- **WORK TO COMPLETE**
Copies of all lines containing the string "preview" are needed from the data below.

- **DATA SHOWN**
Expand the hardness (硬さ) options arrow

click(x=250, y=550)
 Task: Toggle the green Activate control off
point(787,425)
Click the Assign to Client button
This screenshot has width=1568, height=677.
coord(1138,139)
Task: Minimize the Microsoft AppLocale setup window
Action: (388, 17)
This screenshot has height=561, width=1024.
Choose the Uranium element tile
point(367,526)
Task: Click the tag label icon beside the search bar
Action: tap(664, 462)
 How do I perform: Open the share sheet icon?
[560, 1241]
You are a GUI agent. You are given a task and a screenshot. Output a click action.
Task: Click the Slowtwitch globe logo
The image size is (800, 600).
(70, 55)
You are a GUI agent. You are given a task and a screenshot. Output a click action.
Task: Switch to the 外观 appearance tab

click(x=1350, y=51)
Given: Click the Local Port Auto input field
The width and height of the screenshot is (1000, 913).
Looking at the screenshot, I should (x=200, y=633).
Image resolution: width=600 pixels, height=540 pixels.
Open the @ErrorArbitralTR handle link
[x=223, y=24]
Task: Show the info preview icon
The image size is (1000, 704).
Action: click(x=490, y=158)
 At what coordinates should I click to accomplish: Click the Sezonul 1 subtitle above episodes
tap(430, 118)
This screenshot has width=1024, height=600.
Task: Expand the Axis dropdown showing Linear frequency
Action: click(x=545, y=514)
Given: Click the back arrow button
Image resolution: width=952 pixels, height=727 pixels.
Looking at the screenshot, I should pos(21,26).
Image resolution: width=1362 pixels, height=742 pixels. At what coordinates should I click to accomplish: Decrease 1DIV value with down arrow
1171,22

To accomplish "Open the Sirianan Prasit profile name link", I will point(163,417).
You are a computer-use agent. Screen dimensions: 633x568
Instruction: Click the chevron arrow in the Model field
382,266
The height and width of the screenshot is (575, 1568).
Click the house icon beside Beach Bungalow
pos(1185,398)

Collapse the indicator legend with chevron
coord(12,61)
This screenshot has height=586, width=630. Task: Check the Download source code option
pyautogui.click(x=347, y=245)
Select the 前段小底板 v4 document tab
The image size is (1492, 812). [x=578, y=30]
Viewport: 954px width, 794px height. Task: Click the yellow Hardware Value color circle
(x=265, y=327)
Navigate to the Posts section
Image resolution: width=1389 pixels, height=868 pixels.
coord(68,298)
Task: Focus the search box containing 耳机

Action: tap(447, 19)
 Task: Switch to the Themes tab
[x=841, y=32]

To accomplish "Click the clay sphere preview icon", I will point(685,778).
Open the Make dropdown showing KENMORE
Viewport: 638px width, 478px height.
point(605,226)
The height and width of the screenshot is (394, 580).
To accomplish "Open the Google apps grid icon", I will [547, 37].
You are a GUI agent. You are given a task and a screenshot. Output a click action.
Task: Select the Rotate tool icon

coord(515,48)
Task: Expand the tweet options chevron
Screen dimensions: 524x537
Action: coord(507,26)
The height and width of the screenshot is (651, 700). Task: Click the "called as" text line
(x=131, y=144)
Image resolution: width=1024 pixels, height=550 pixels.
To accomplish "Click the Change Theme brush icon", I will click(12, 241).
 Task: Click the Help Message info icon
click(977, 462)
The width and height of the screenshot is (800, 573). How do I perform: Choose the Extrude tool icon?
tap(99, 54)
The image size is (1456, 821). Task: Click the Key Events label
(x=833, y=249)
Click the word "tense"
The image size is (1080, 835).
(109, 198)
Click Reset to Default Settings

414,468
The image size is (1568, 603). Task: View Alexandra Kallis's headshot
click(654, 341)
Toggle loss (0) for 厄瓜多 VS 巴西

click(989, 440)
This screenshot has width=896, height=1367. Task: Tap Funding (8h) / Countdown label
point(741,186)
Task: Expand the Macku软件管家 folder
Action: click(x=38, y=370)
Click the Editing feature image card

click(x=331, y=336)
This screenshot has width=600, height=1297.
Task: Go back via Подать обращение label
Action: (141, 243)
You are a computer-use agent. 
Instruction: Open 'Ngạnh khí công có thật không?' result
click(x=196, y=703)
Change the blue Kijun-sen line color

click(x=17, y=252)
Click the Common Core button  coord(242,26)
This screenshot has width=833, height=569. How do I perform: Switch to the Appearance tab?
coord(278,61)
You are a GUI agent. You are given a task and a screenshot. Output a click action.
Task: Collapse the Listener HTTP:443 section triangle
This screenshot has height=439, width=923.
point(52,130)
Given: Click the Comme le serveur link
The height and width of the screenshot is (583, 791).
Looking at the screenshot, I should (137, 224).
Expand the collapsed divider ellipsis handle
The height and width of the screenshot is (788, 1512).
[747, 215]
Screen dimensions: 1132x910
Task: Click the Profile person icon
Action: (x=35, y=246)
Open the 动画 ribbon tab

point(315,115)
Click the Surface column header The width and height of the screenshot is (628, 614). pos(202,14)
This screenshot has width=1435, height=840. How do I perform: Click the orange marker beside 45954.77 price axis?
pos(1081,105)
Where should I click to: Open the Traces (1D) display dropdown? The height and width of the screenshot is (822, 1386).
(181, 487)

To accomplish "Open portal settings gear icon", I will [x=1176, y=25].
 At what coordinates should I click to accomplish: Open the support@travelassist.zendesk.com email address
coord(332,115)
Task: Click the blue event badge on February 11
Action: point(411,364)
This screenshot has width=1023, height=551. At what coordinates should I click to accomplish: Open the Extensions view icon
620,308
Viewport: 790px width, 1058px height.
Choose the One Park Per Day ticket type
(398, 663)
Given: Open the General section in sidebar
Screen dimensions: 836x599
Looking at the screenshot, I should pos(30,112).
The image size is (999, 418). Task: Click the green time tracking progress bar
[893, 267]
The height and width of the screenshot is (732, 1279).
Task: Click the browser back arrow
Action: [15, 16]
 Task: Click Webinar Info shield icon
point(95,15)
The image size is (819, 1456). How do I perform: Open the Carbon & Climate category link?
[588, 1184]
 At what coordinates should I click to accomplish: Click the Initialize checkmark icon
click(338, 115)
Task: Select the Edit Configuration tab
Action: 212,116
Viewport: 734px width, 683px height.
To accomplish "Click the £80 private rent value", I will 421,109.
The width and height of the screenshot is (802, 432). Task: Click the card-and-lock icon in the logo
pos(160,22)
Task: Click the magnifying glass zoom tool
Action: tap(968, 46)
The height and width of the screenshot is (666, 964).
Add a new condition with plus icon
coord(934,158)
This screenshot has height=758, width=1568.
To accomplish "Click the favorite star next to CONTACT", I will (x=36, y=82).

- **EXERCISE RESULT**
Task: Show the info preview icon
To accomplish "Click the clay sphere preview icon", I will point(685,778).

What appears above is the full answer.